WHAT IS BEING ASKED
Exactly as they appear, restate the lines of the material, from the first through the one containing "Youtube (22, 1642)".

..............................

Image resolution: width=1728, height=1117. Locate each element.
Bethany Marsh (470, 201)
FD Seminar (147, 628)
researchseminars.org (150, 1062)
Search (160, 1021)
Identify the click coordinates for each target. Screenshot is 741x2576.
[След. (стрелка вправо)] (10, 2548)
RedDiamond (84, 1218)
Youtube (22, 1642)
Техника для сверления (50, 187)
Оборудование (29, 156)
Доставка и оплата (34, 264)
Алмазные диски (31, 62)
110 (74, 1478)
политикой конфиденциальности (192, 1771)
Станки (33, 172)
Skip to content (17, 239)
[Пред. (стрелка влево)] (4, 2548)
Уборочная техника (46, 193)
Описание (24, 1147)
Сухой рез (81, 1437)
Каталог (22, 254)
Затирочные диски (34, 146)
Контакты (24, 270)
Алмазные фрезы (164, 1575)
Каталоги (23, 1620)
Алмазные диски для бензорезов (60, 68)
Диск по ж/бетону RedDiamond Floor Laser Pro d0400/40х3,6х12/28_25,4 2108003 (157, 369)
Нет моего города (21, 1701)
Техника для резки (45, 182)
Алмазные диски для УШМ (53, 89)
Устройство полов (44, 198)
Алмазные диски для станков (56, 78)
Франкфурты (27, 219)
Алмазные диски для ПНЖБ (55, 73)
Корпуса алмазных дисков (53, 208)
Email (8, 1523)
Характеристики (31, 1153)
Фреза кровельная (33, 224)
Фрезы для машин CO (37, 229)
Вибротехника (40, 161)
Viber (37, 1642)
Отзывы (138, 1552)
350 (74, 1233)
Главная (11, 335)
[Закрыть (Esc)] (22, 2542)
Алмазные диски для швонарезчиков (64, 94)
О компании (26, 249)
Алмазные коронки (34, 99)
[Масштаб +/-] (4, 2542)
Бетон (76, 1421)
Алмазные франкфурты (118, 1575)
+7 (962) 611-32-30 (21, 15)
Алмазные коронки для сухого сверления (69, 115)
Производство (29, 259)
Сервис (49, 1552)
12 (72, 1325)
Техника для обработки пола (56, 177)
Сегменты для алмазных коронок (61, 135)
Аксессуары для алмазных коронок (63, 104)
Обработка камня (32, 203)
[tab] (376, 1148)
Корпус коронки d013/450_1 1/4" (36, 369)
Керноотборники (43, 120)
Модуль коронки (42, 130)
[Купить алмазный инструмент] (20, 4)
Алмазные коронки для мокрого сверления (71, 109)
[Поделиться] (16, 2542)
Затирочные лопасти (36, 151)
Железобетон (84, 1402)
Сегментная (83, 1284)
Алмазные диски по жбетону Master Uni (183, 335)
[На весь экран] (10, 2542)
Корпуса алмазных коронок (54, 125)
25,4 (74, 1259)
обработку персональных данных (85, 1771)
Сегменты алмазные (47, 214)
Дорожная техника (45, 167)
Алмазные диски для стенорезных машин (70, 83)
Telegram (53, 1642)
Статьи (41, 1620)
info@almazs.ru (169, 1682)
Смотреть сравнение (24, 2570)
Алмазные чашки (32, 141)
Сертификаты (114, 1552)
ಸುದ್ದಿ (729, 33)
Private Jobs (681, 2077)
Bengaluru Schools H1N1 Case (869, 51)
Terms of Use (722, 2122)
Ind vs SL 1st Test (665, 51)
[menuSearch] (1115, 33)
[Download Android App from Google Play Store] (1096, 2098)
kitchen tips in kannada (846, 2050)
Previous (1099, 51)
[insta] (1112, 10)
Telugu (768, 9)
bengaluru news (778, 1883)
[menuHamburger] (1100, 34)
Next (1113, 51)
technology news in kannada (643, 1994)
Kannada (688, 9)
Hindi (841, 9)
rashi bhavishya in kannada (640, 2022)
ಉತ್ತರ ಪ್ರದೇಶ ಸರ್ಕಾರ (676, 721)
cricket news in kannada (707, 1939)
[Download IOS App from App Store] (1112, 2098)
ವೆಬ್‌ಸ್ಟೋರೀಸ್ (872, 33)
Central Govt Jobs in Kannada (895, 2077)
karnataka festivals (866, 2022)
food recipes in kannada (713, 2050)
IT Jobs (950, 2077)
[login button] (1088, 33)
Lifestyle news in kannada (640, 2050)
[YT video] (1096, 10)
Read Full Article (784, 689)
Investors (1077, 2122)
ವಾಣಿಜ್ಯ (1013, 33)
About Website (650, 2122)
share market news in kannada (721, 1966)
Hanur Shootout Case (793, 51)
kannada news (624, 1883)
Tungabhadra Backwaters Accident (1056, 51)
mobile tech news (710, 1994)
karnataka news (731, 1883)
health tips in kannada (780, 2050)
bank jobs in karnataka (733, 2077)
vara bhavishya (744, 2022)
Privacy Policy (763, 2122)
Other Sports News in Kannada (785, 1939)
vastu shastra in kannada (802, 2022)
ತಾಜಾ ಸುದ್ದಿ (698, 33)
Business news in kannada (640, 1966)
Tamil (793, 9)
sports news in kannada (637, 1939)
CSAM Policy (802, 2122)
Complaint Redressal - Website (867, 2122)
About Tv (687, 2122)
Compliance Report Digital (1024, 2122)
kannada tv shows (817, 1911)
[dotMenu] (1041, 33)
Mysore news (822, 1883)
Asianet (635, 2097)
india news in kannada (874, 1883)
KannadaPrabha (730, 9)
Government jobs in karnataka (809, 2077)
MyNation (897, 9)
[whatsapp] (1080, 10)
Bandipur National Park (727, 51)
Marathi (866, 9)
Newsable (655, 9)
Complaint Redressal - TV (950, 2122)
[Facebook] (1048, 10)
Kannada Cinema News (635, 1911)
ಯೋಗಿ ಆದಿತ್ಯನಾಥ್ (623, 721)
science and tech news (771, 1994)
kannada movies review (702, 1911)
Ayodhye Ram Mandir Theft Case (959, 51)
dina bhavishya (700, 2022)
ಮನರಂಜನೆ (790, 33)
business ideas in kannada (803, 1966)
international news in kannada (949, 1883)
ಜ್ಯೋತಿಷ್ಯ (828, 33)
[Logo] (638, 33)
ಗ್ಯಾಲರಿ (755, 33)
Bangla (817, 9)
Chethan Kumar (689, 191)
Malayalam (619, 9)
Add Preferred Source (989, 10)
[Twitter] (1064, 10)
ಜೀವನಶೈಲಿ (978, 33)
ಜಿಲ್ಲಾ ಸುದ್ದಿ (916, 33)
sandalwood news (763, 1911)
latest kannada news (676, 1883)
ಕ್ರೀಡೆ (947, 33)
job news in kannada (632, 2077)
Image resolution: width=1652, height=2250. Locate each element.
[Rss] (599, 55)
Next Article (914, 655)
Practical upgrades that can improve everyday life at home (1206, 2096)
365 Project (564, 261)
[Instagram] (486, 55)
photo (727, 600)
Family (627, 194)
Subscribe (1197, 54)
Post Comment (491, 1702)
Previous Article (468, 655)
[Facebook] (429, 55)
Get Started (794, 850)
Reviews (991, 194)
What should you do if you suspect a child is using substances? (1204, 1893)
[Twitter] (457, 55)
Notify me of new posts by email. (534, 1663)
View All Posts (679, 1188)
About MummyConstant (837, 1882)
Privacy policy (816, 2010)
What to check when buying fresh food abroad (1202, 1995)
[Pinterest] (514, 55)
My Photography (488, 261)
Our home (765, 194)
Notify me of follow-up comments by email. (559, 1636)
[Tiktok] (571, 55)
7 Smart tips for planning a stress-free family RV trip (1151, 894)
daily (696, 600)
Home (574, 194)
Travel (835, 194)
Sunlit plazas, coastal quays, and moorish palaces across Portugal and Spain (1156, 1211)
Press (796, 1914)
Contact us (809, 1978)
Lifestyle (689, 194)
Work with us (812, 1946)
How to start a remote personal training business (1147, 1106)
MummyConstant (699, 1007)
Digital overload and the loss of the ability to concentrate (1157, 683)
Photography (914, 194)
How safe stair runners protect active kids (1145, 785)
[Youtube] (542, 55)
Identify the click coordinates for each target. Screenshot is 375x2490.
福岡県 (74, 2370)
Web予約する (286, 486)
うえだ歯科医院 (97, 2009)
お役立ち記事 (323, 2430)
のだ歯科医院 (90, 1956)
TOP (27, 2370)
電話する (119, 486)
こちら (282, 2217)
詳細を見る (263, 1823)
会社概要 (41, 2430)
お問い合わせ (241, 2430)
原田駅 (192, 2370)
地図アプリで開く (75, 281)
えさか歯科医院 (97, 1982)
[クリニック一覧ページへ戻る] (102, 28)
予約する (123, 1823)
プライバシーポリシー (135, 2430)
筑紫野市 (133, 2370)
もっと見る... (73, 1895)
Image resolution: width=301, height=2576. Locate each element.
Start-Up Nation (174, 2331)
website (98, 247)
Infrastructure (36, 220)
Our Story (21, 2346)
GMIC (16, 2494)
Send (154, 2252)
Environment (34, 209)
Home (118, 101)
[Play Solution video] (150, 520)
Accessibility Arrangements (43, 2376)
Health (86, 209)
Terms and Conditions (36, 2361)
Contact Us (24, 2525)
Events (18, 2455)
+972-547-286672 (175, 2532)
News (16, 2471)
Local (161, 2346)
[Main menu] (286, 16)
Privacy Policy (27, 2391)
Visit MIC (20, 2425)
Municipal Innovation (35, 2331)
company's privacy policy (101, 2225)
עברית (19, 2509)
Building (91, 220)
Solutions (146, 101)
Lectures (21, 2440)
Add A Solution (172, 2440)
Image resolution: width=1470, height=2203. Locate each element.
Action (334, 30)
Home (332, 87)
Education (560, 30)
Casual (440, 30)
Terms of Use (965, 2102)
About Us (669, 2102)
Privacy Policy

..............................

TASK RESPONSE
Image resolution: width=1728, height=1117. Locate each element.
Bethany Marsh (470, 201)
FD Seminar (147, 628)
researchseminars.org (150, 1062)
Search (160, 1021)
Identify the click coordinates for each target. Screenshot is 741x2576.
[След. (стрелка вправо)] (10, 2548)
RedDiamond (84, 1218)
Youtube (22, 1642)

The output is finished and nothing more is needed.